In general, a person with basic knowledge (of technology) will never know that they are being watched through this system. There are investigations that, precisely, use different mechanisms to detect certain traffic redirections, that is, it is not reaching the person I am sending the message to, but rather it is reaching another person first and then the person I was sending it to. But today, surveillance technologies have advanced so much that it is becoming increasingly difficult to detect them.
What are the main ways to protect yourself or avoid their intervention in our internet networks, in our phones?
There are two levels of protection: a first level, which is what any citizen should have, is protection at the state level. It has to do with regulating the use of surveillance tools, in many cases prohibiting them, because they directly interfere with human rights.
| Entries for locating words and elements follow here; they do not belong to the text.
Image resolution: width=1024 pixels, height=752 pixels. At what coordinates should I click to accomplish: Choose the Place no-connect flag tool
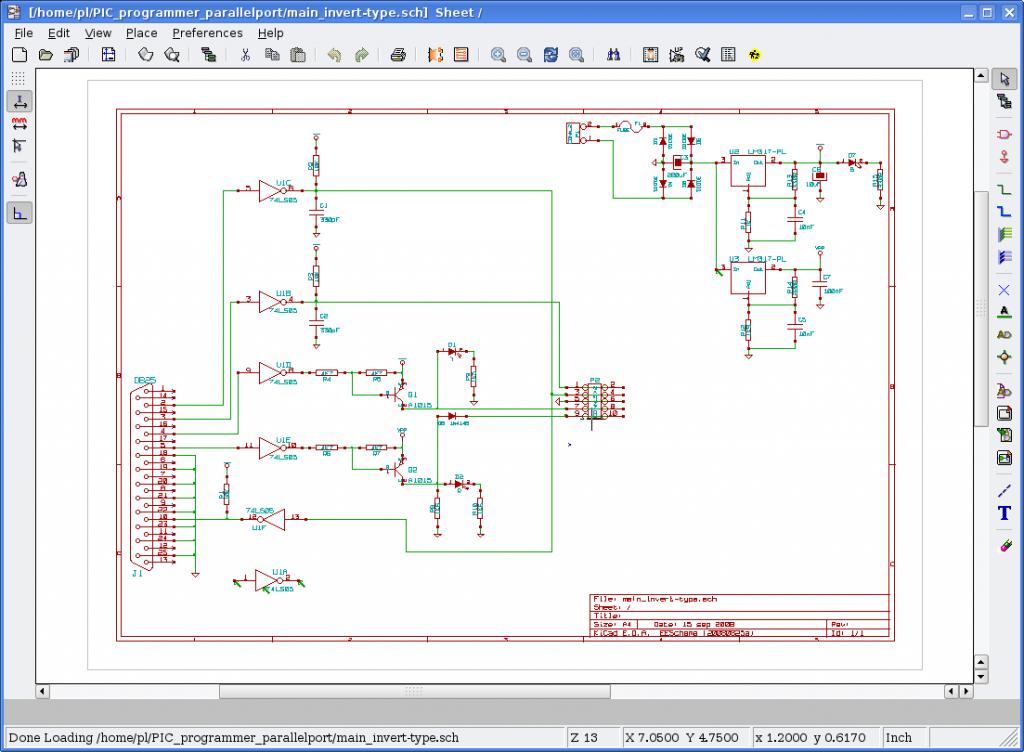1004,290
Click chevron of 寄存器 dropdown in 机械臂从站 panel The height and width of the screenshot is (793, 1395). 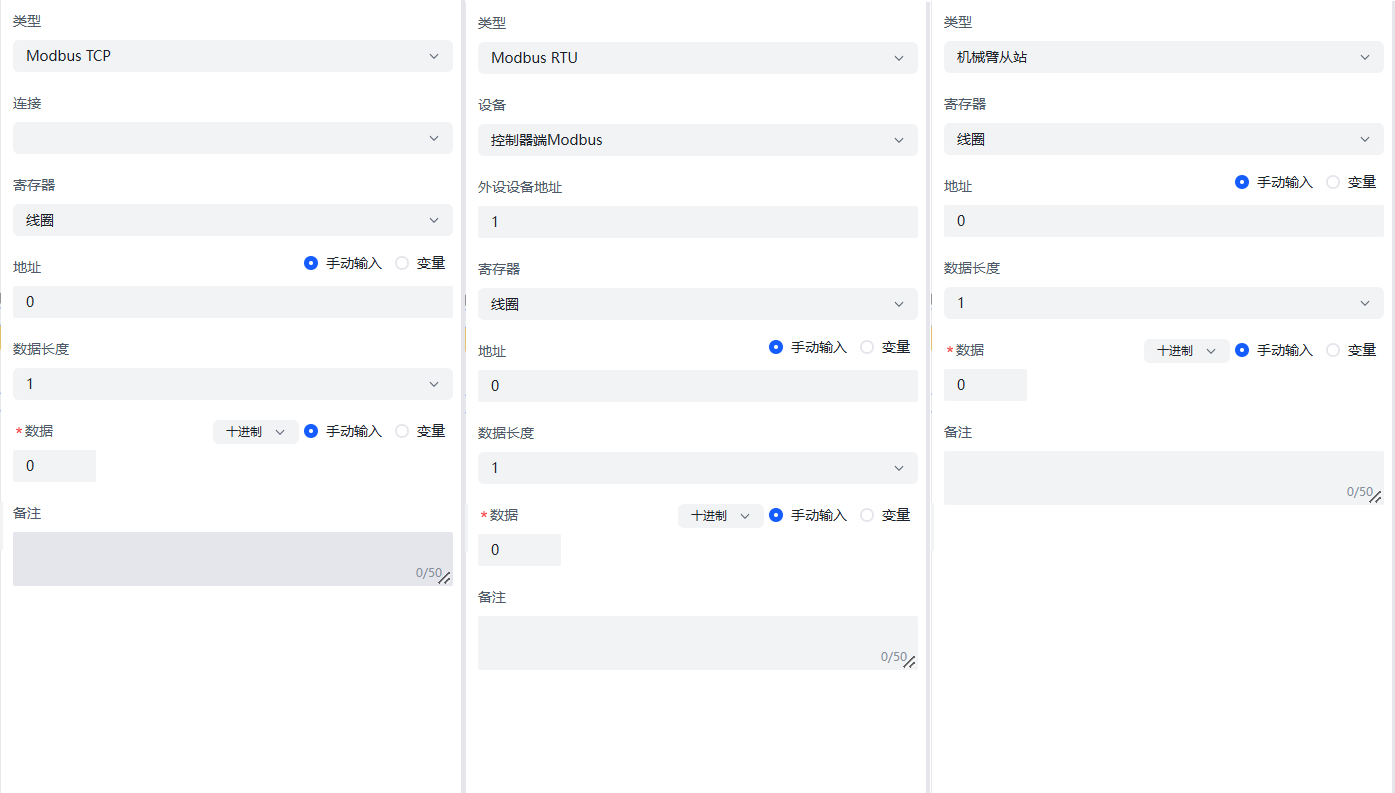click(x=1365, y=139)
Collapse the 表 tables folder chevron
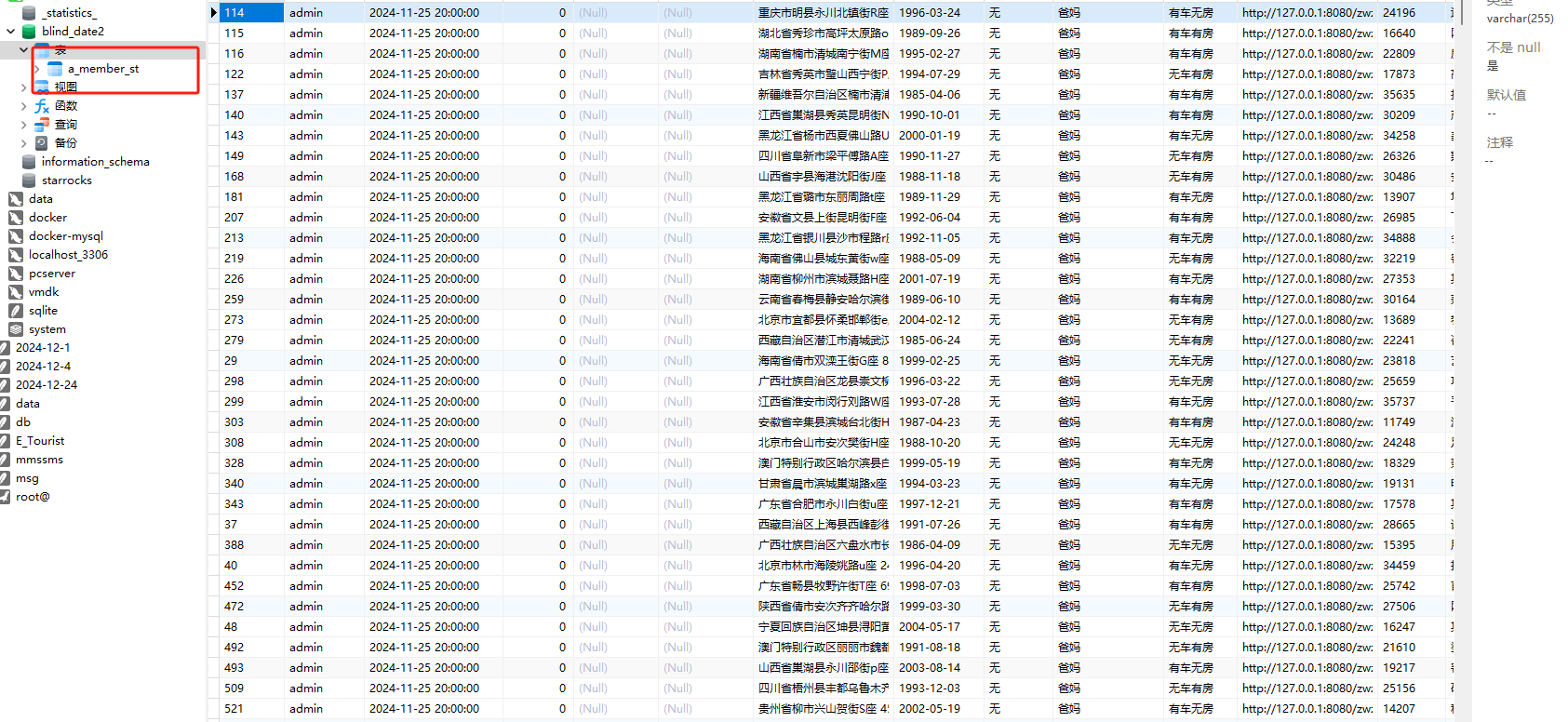Viewport: 1568px width, 722px height. [x=23, y=50]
In many contexts in different countries, this is practically impossible, States make a great effort to do this in a completely obscure way, without any type of regulation.
On a personal level, use these direct messaging services with end-to-end encryption, applications such as WhatsApp or Signal; use VPN systems; all that are social network accounts, use double authentication factors. And also be aware of the things that are being published, of what is the risk to which we are exposing ourselves.
We must be aware that, even taking all digital security measures, there is the possibility that we are being watched, and it is very difficult to fight against it; That is why I believe that journalistic work is so crucial, to reveal these cases and generate pressure.
Diplomatic relations with Russia
And do you have information on in which Latin American countries this surveillance system is used?
Not specifically. We know that there are diplomatic relations between many countries in the region with Russia, which is the one who developed this system. Those diplomatic and training relationships may include, in part, incentives to develop a SORM-like system; This may imply the enactment of certain regulations or the acquisition of certain technologies. That is why we say, precisely, that SORM is deployed in different ways, in different countries.
The problem is that today in Latin America there is a very high degree, or rather, little or no transparency in the use of surveillance systems, which makes it difficult to assert that there are no governments that are using it. It happens to us with simple acquisitions, for example, such as security cameras that are used for traffic control, they do not want to give us information regarding these issues. So, imagine that a program as complex as SORM is.